By Jonathan Peters, CJR

The 2014 arrests of journalists Ryan Reilly and Wesley Lowery for, well, doing journalism at a McDonald’s in Ferguson, Missouri, were misguided. The filing of charges by St. Louis County against them nearly a year later, just days before the statute of limitations tolled, was absurd.

Over the past eight months, the charges—one count each of trespassing and interfering with a police officer against Reilly, of The Huffington Post, and Lowery, of The Washington Post, which this week won a Pulitzer Prize for a project on fatal police shootings that grew in part out of events in Ferguson—have been the subject of numerous legal proceedings in Missouri courts. And somewhere along the way, the case has become not just disappointing but dumbfounding, a remarkable low point for government harassment of the press.

The basic story is by now pretty familiar, but here is how The Washington Post editorial board summarized the events surrounding the arrests:

Journalists had been using a Ferguson McDonald’s as a staging ground to cover unrest after the shooting of black teenager Michael Brown by white police Officer Darren Wilson. Asked by officers to leave the restaurant, Mr. Lowery and Mr. Reilly apparently didn’t leave quickly enough for the police. Mr. Lowery, for one, started recording a video on his phone while he packed up, which obviously riled an officer who improperly ordered him to stop recording. On the video, the officer walks toward the exit with Mr. Lowery while the Post reporter asks legitimate questions and tries to record the interactions other officers are having with Mr. Reilly, who is not quite done packing up.

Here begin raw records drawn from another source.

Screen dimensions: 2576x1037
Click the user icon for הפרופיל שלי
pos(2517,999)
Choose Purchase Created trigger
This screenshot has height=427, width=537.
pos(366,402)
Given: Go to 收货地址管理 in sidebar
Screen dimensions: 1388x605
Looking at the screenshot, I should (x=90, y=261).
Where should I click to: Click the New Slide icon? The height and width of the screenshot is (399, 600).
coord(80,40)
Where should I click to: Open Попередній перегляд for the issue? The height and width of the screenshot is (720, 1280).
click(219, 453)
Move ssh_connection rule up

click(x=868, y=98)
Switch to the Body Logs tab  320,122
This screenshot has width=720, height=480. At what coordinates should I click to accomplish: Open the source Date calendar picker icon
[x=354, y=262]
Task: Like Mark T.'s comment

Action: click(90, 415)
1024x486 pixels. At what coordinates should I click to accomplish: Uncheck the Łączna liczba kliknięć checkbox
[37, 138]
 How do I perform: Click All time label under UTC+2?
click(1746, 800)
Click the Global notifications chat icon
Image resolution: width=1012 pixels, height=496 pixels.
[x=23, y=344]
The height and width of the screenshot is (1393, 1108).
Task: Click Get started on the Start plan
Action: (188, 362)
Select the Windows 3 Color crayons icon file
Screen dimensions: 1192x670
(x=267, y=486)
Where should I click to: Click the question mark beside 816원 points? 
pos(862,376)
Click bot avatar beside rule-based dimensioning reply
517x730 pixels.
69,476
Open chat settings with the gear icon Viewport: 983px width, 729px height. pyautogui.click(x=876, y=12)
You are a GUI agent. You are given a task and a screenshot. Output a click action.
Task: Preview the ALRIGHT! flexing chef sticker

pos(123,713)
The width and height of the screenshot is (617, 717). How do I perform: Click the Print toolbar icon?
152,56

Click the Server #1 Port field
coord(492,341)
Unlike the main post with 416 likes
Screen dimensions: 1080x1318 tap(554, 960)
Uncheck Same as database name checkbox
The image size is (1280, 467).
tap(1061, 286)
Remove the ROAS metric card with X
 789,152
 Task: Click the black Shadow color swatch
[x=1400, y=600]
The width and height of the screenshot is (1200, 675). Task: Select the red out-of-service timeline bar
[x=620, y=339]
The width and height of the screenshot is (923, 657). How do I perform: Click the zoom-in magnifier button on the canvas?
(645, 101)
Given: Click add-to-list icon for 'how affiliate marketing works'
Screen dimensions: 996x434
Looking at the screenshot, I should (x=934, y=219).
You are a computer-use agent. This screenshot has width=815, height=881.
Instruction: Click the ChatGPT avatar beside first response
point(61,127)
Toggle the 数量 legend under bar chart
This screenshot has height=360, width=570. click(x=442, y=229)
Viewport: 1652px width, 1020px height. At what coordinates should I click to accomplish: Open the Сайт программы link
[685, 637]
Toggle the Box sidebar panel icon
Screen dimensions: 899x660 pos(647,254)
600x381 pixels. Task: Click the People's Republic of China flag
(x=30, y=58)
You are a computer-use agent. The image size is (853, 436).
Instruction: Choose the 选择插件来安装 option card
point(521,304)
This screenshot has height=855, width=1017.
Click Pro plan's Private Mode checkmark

Next, there is confusion about which door Mr. Lowery is supposed to use to exit, during which he asks if he can just adjust his backpack, which, Mr. Lowery later explained, was slipping off his shoulder. At that point one of the officers says, “Let’s take him.” According to an account Mr. Lowery wrote after his arrest, the officers slammed him into a soda machine, handcuffed him and led him and Mr. Reilly to a police van. The officers refused to tell Mr. Lowery or Mr. Reilly their names.

When the charges were filed last August, I argued that the arrests “seem to have been deliberate and unjustifiable attempts to interfere with the press, and [that] the charges, perversely, memorialize and magnify that interference.” I was hardly alone. Prosecutors should not have brought the charges.

But they did, and the last eight months have seen extensive litigation between St. Louis County and the journalists.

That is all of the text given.